LAUSR

Acellular patches embedded with encapsulated cell-secreted factors improve cardiac repair after acute myocardial infarction in rodents and pigs. Acellular advantage Cell therapy for cardiac remodeling after myocardial infarction is therapeutic, in part, because of paracrine effects. Capitalizing on this, Huang et al. created acellular cardiac patches from decellularized myocardium and encapsulated factors secreted from human cardiac stromal cells. Patches retained potency after cryopreservation and improved cardiac function, reduced infarct size, and increased angiogenesis when applied to rat and pig hearts after myocardial infarction. This cell-free approach can help augment cardiac remodeling. Cell therapy has been a promising strategy for cardiac repair after injury or infarction; however, low retention and engraftment of transplanted cells limit potential therapeutic efficacy.

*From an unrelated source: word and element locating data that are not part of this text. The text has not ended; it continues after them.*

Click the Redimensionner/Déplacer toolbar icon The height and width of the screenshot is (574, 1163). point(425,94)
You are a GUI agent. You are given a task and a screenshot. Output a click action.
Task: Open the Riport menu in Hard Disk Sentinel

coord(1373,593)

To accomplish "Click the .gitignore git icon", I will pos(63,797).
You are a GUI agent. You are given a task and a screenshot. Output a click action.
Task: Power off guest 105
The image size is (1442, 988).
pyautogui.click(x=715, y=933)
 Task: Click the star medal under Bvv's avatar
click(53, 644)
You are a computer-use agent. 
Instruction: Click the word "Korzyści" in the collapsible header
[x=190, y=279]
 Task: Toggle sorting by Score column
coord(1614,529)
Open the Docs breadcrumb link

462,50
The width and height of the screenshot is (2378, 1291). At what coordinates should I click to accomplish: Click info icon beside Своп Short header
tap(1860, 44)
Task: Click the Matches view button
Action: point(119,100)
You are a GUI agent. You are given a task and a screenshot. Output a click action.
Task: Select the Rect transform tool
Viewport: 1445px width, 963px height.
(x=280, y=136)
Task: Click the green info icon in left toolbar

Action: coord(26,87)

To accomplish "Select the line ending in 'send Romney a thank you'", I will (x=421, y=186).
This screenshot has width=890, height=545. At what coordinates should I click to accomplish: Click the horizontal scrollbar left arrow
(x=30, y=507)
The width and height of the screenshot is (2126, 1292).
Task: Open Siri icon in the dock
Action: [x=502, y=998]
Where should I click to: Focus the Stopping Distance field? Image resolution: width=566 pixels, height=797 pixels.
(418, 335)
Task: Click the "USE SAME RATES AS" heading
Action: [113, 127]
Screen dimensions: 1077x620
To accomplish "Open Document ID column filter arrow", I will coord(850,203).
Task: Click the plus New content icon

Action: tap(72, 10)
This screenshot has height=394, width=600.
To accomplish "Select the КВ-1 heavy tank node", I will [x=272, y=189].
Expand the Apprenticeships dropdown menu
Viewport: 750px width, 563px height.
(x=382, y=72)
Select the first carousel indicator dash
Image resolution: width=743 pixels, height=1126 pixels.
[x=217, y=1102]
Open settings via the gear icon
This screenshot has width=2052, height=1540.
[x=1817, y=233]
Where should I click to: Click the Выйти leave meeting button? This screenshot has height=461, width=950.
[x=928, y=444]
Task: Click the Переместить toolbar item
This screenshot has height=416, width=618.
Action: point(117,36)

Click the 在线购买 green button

Seeding scaffold material with cells to create cardiac patches that are transplanted onto the surface of the heart can overcome these limitations. However, because patches need to be freshly prepared to maintain cell viability, long-term storage is not feasible and limits clinical applicability. Here, we developed an off-the-shelf therapeutic cardiac patch composed of a decellularized porcine myocardial extracellular matrix scaffold and synthetic cardiac stromal cells (synCSCs) generated by encapsulating secreted factors from isolated human cardiac stromal cells. This fully acellular artificial cardiac patch (artCP) maintained its potency after long-term cryopreservation. In a rat model of acute myocardial infarction, transplantation of the artCP supported cardiac recovery by reducing scarring, promoting angiomyogenesis, and boosting cardiac function. The safety and efficacy of the artCP were further confirmed in a porcine model of myocardial infarction. The artCP is a clinically feasible, easy-to-store, and cell-free alternative to myocardial repair using cell-based cardiac patches.